Bill 414 would make the use of ultra low sulfur diesel (ULSD) the legal standard for diesel fuel on island.

According to the Senator’s release, diesel fuel imported to Guam has a sulfur content between 3000 and 5000 ppm. When the requirement takes into effect in January 2011, only ULSD fuel can be imported. This shift occurred in the US more than 4 years ago.

If signed by the Governor island fuel suppliers would no longer be able to import diesel fuel that does not meet US EPA standards for ULSD. This standard is defined as fuels that contain less than 15 parts per million (ppm) of sulfur content as established by the US EPA Direct Final Rule.

Currently, private businesses and government agencies are unable to purchase newer diesel-powered vehicles because they require the use of ULSD. Using the diesel fuel that is currently available on island will damage the engines and void the warranties of such vehicles/engines.

In a release, Senator Taitague states that: “I am also very hopeful the passage of this bill will bring positive impacts to our economy.

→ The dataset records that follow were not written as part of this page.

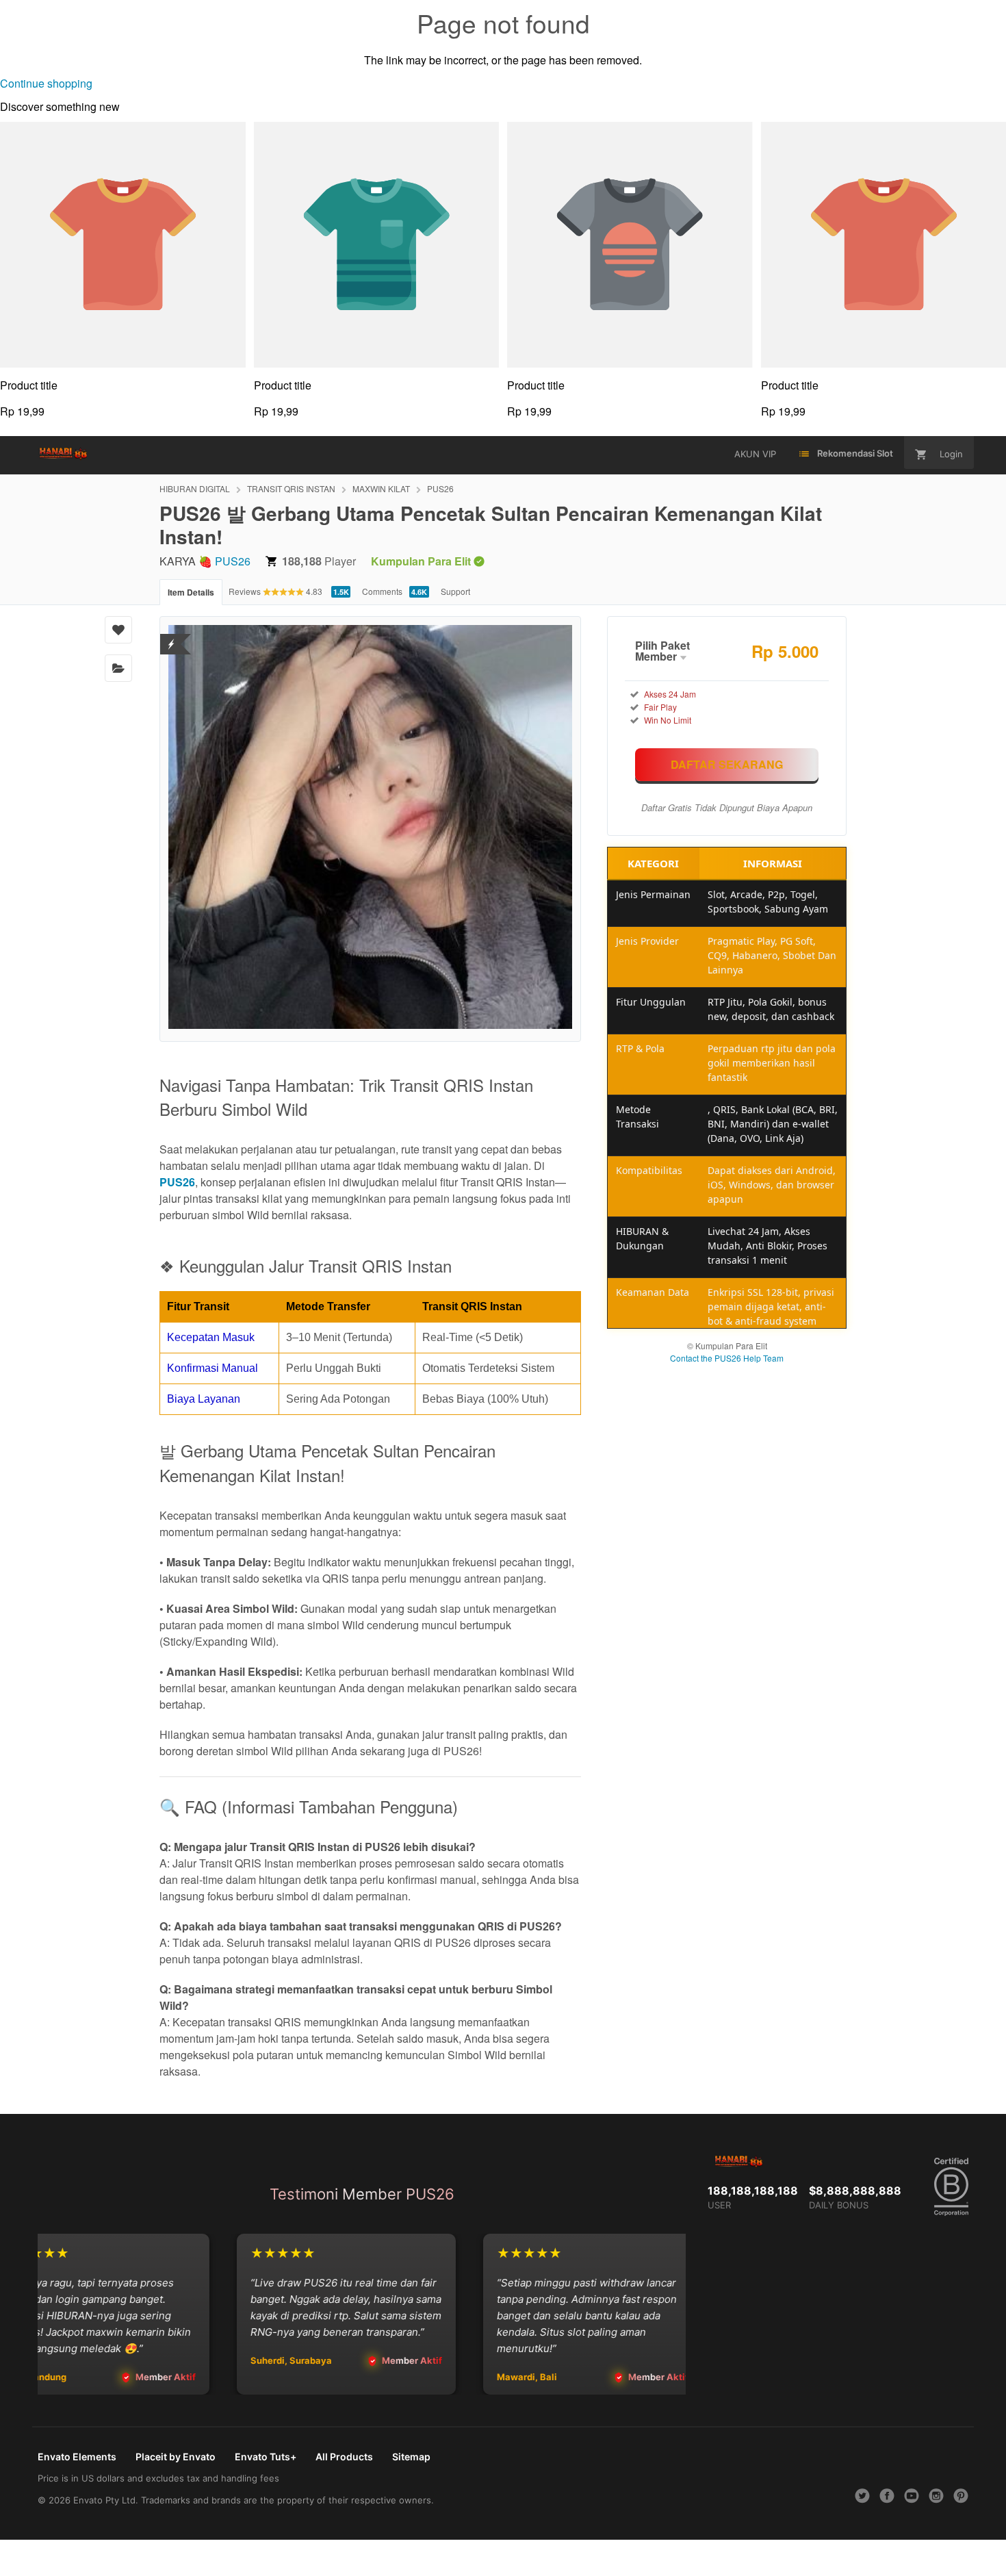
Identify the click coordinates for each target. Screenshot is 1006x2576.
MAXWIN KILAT (381, 488)
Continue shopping (46, 83)
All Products (344, 2456)
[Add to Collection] (118, 668)
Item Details (191, 592)
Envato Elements (77, 2456)
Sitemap (411, 2456)
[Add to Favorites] (118, 629)
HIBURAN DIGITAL (194, 488)
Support (455, 591)
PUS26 (440, 488)
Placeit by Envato (176, 2456)
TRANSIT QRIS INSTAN (291, 488)
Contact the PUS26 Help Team (727, 1358)
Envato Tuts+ (265, 2456)
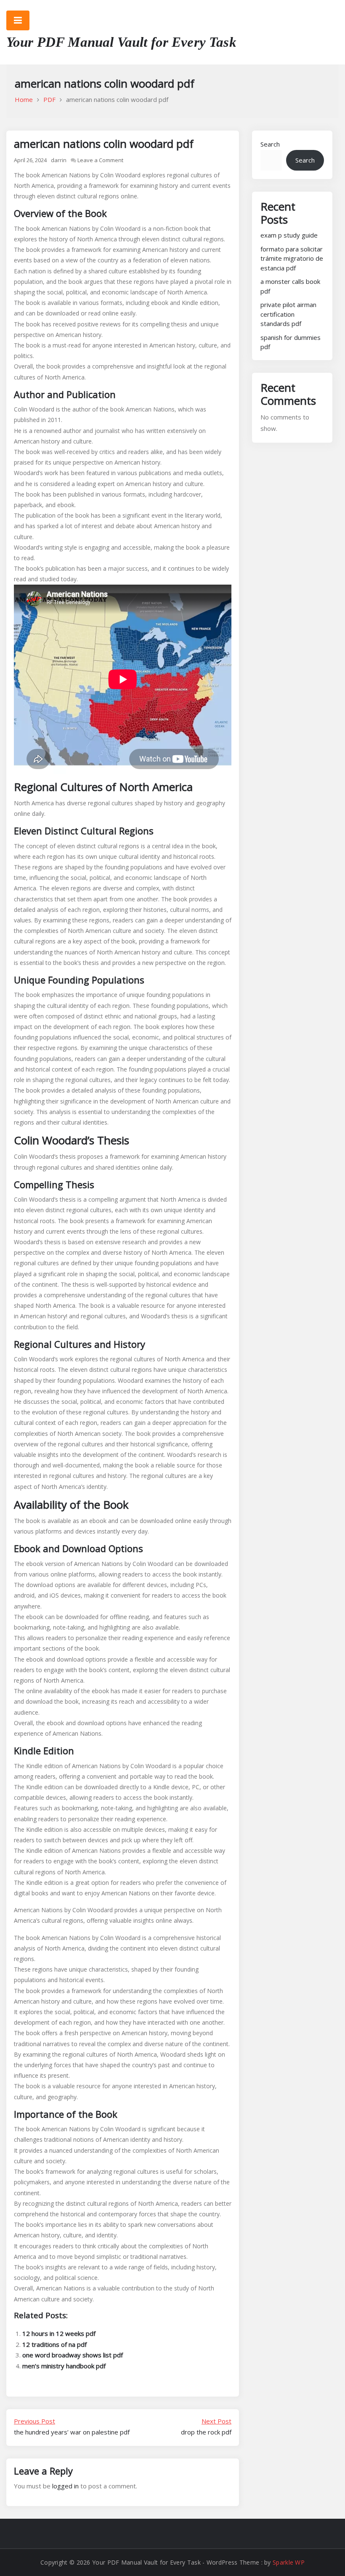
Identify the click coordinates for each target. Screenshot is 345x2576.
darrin (58, 160)
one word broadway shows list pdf (72, 2355)
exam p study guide (289, 235)
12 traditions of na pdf (54, 2344)
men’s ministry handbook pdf (64, 2366)
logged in (65, 2486)
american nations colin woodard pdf (104, 143)
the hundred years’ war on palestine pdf (72, 2426)
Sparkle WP (289, 2562)
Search (270, 144)
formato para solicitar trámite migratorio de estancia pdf (291, 258)
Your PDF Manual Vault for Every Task (121, 42)
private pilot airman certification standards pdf (288, 314)
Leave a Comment (100, 160)
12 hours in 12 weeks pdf (59, 2333)
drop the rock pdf (206, 2426)
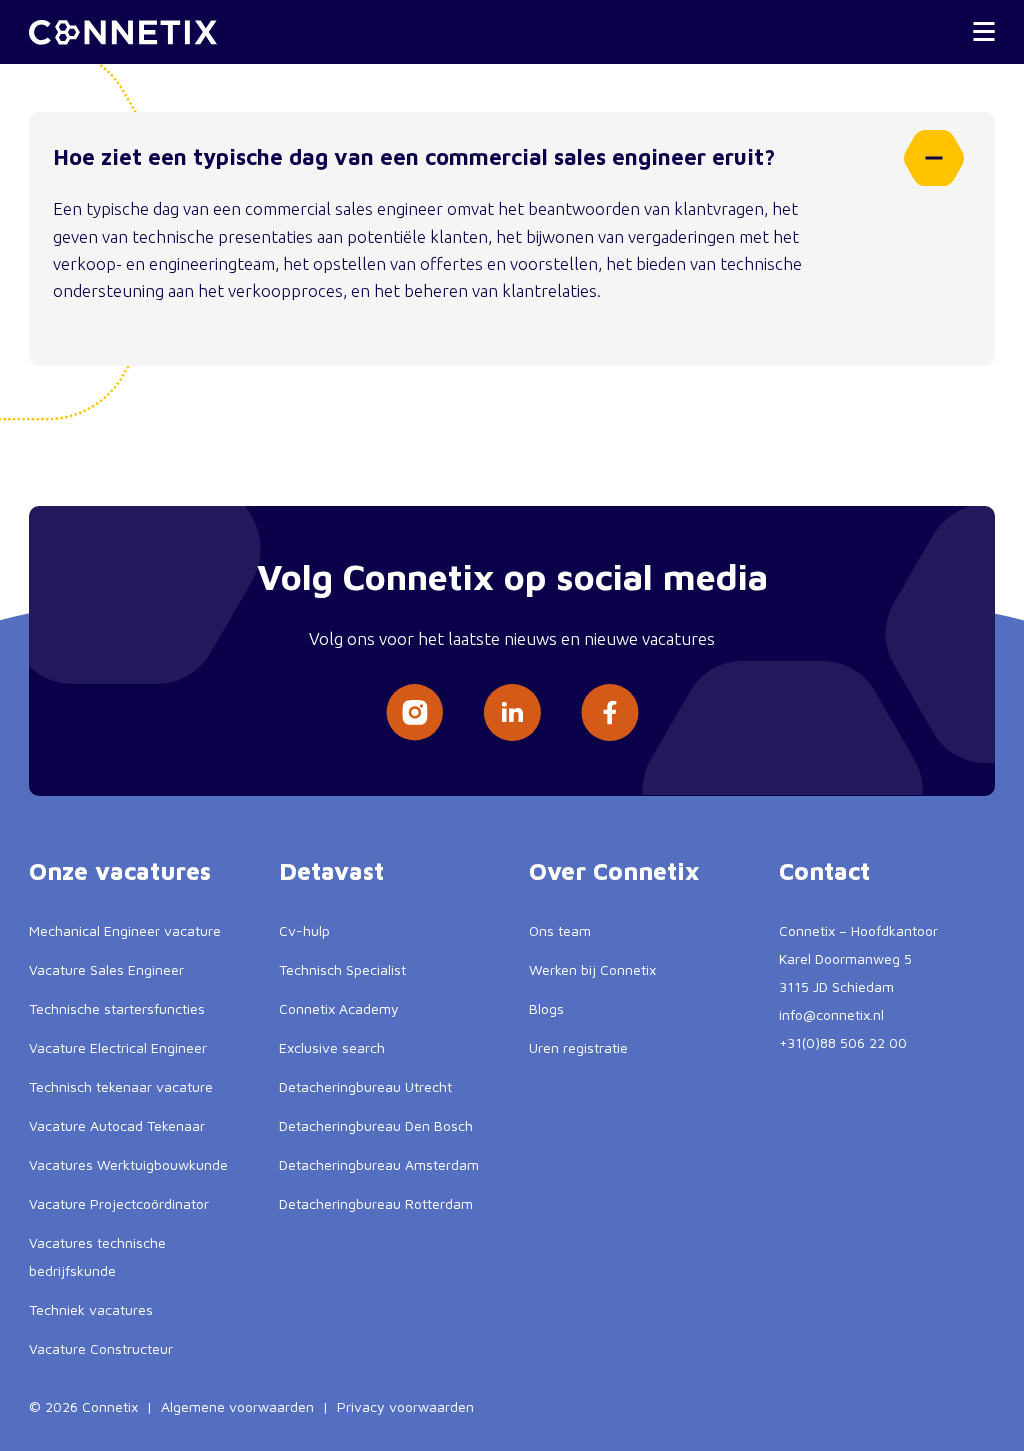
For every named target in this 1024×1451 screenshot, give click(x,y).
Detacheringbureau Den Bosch (376, 1125)
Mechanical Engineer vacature (125, 930)
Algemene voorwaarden (237, 1406)
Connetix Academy (339, 1008)
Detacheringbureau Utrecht (365, 1086)
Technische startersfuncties (117, 1008)
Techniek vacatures (91, 1309)
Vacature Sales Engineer (106, 969)
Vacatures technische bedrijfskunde (97, 1256)
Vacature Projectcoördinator (119, 1203)
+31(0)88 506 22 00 (843, 1042)
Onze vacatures (120, 871)
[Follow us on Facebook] (610, 712)
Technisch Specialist (342, 969)
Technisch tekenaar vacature (121, 1086)
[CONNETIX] (123, 32)
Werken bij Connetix (592, 969)
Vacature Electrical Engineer (118, 1047)
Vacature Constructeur (101, 1348)
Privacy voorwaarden (405, 1406)
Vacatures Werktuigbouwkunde (128, 1164)
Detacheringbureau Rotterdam (376, 1203)
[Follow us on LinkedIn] (512, 712)
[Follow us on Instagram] (414, 712)
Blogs (546, 1008)
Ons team (560, 930)
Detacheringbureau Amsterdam (379, 1164)
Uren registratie (578, 1047)
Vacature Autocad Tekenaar (117, 1125)
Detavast (331, 871)
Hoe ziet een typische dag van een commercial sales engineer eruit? (414, 157)
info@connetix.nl (831, 1014)
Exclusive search (332, 1047)
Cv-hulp (304, 930)
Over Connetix (614, 871)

If we don’t have ULSD on Guam, our island will be forced to use diesel vehicles made before 2007. This will prohibit private businesses, especially those in the transportation and construction industry, from vying for military buildup related contracts that require the use of ULSD. Local government agencies like GMH, DPW, GPA, and DOE would also be affected as they will now be able to upgrade their fleets of diesel-powered vehicles which may include school buses, ambulances and large trucks.”

The release also quotes Taitague as saying that: “The impact to our environment will be monumental, especially in terms of improving air quality. Requiring ULSD will significantly reduce the sooty black smoke that is emitted from buses and other large vehicles that utilize diesel fuel.”